WORK REQUIRED → Copy out the rows word for word, from the very first line down to the line that contains "point(282,38)", with both of those lines included. Leave the pictures out of your copy.
++++ SUPPLIED DATA
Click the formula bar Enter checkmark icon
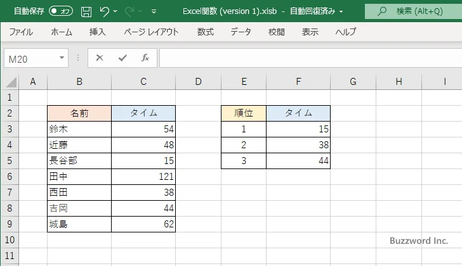 pos(122,58)
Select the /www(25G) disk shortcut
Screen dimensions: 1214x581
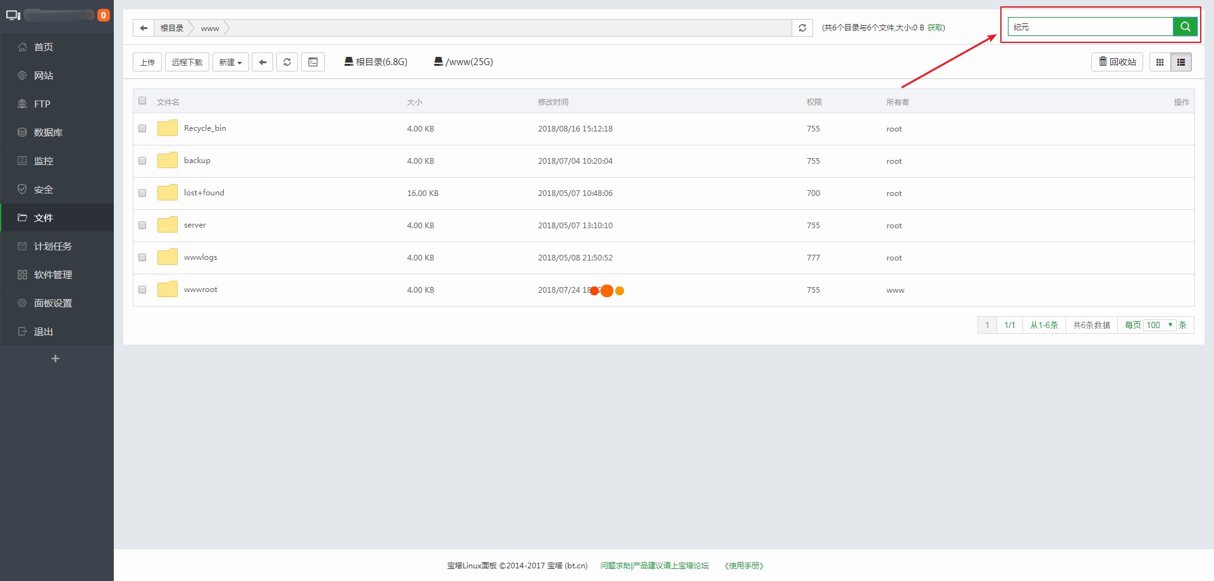(x=463, y=62)
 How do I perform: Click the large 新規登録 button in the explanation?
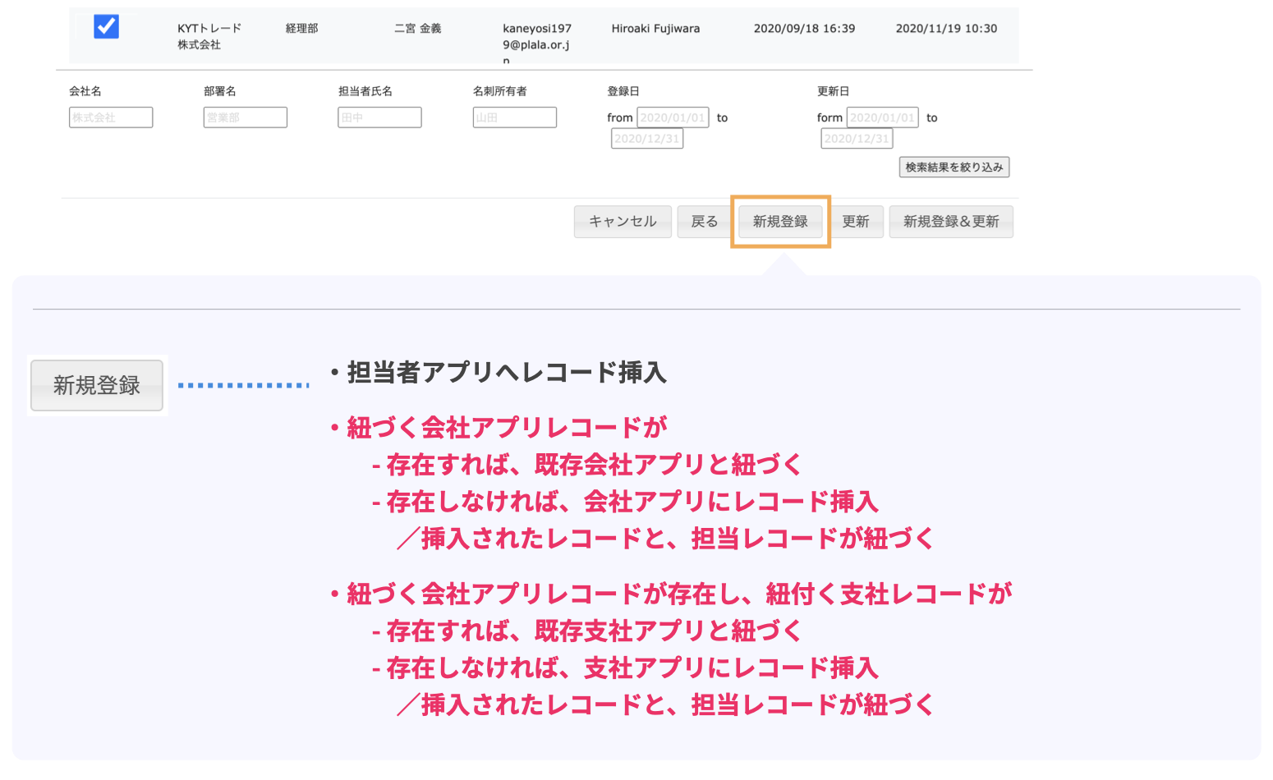(x=97, y=385)
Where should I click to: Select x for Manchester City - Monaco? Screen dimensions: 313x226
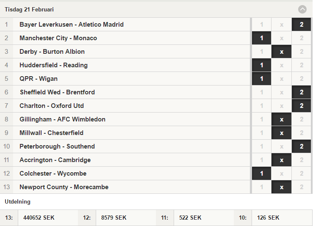point(282,38)
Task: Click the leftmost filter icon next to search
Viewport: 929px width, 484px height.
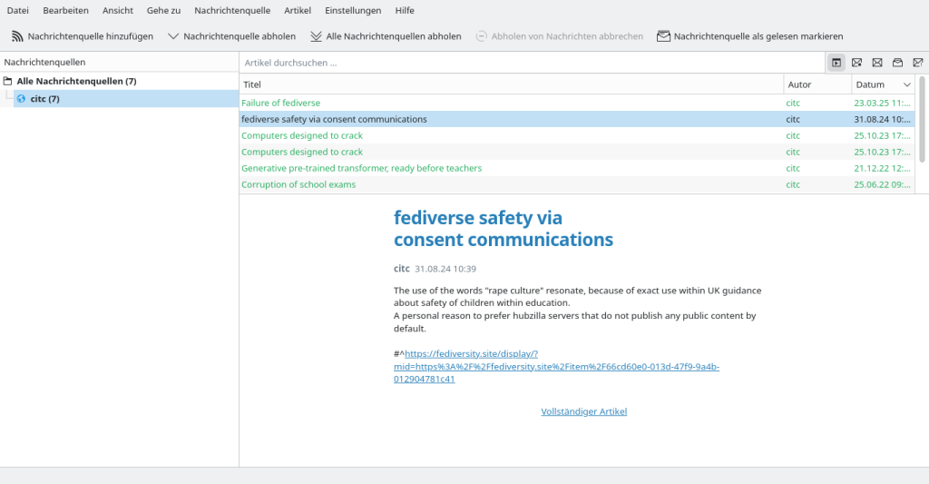Action: coord(836,63)
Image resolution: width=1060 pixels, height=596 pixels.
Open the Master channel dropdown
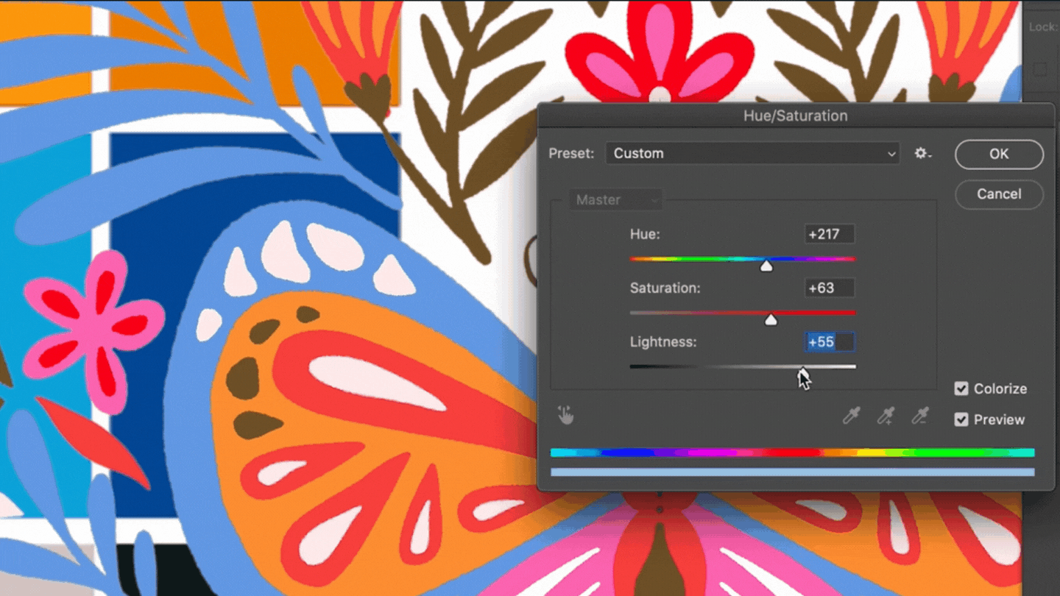(x=615, y=199)
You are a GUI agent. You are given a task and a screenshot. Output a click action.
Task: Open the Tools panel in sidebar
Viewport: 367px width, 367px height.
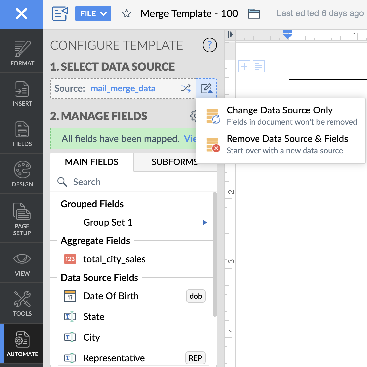tap(22, 303)
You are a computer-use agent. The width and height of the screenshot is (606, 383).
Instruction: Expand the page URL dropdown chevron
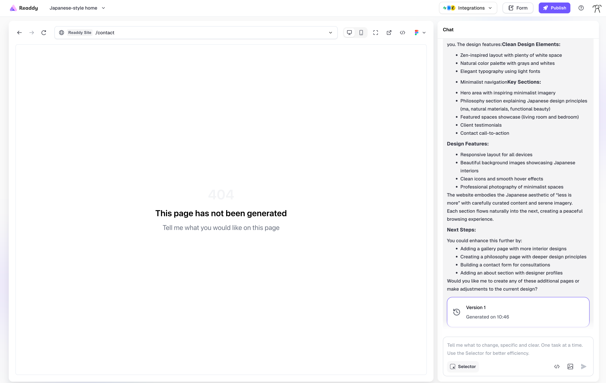[330, 32]
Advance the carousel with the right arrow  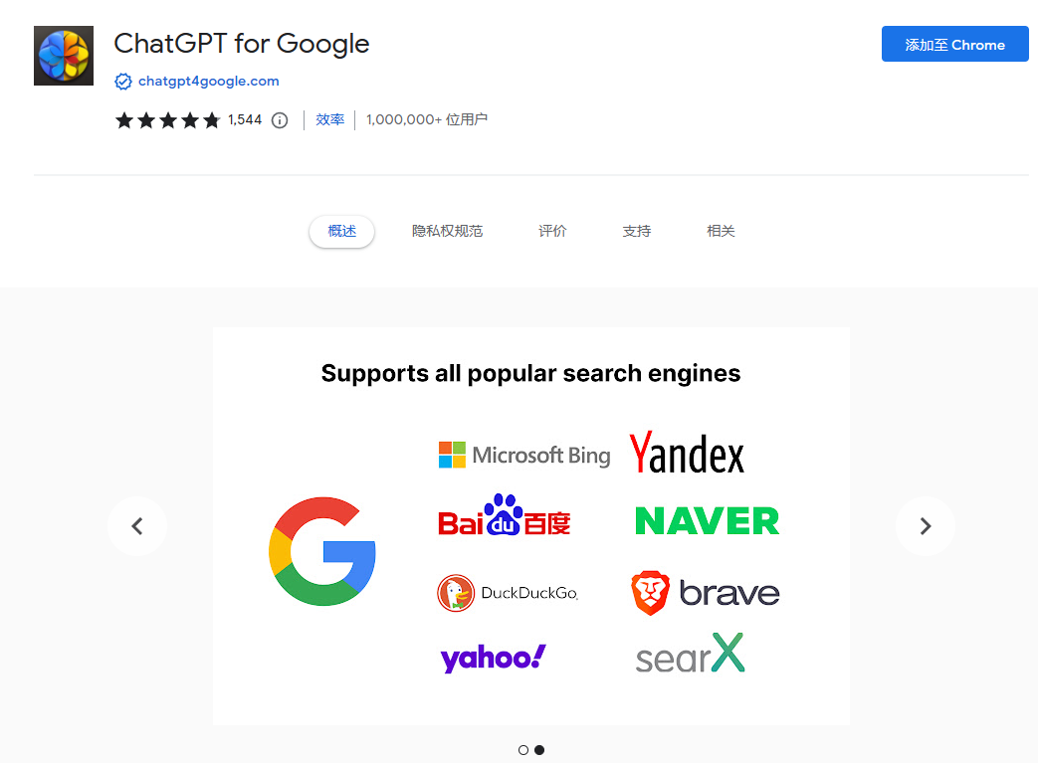point(925,525)
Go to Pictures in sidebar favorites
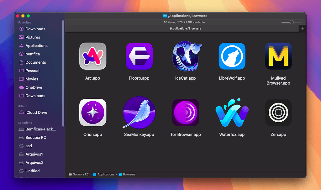The width and height of the screenshot is (321, 190). pos(33,37)
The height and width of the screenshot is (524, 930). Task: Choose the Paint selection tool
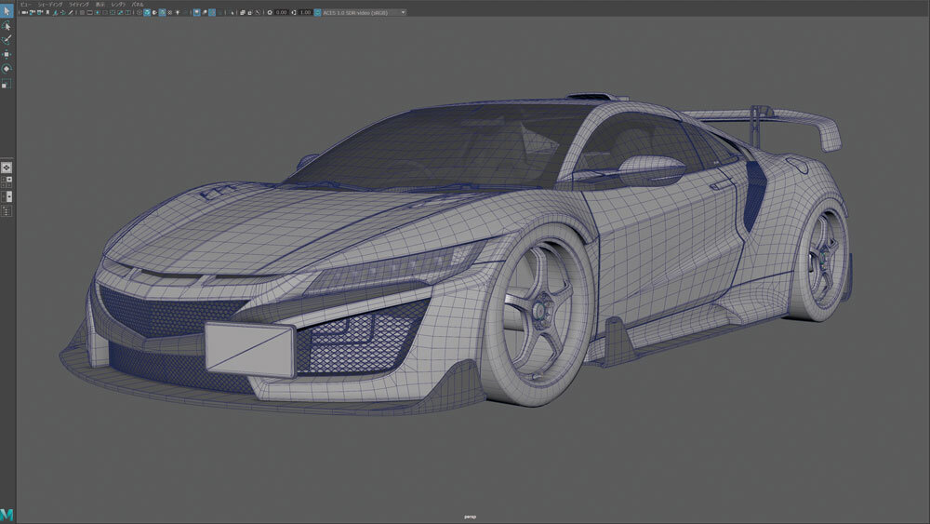pyautogui.click(x=7, y=40)
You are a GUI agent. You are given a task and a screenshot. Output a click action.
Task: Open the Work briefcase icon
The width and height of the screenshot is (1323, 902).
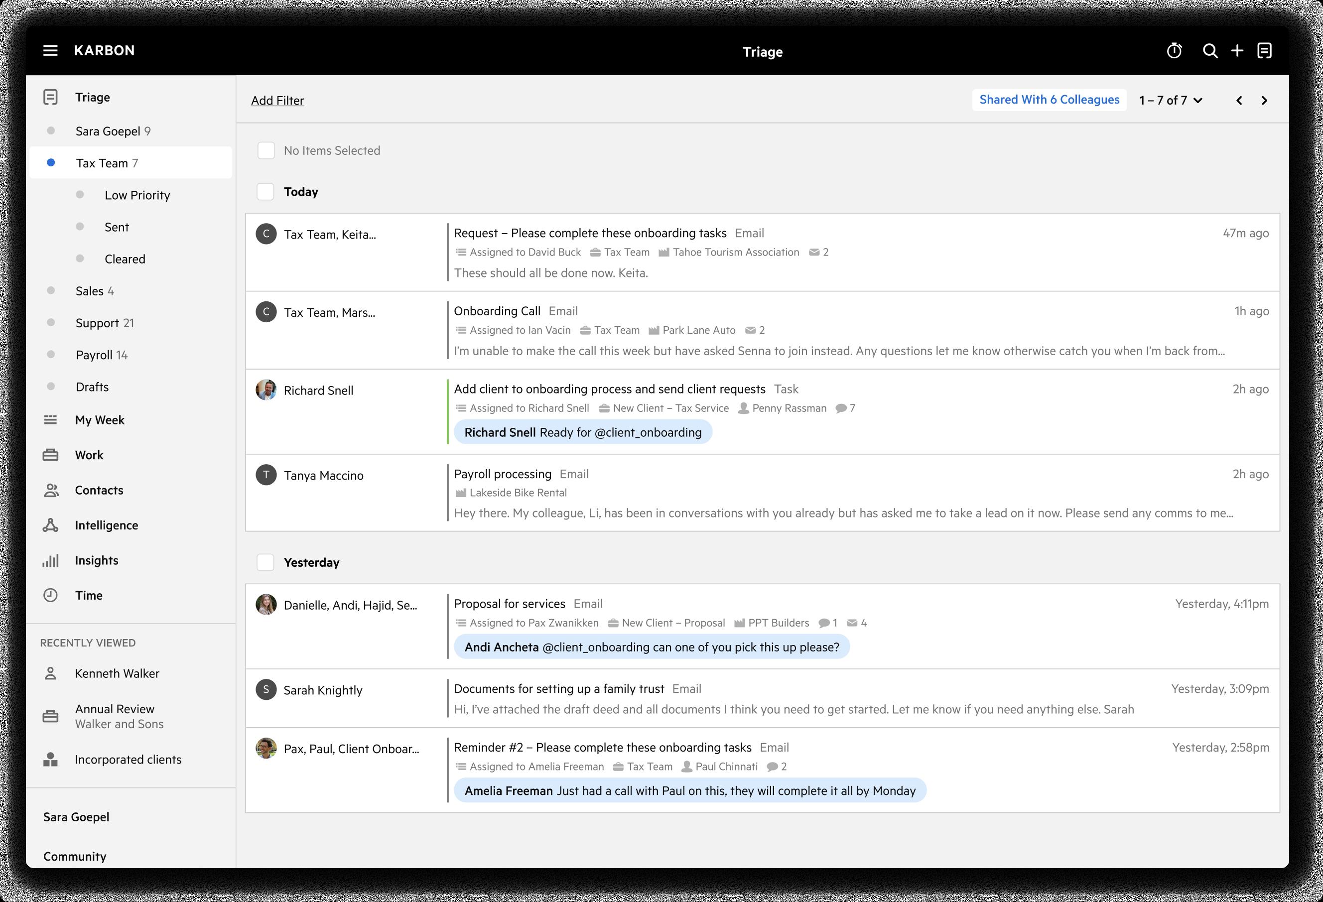click(x=51, y=455)
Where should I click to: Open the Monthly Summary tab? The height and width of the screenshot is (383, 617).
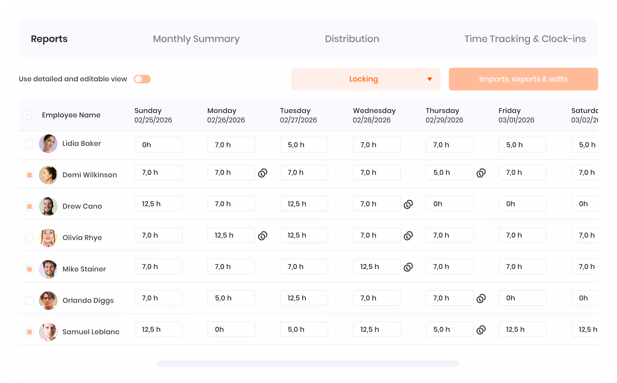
++++++++
CORRECT ANSWER →
Click the formula bar Enter checkmark icon
 pos(122,58)
Select the /www(25G) disk shortcut
Screen dimensions: 1214x581
(x=463, y=62)
 How do I perform: Click the large 新規登録 button in the explanation?
(x=97, y=385)
Where should I click to: Select x for Manchester City - Monaco? Screen dimensions: 313x226
point(282,38)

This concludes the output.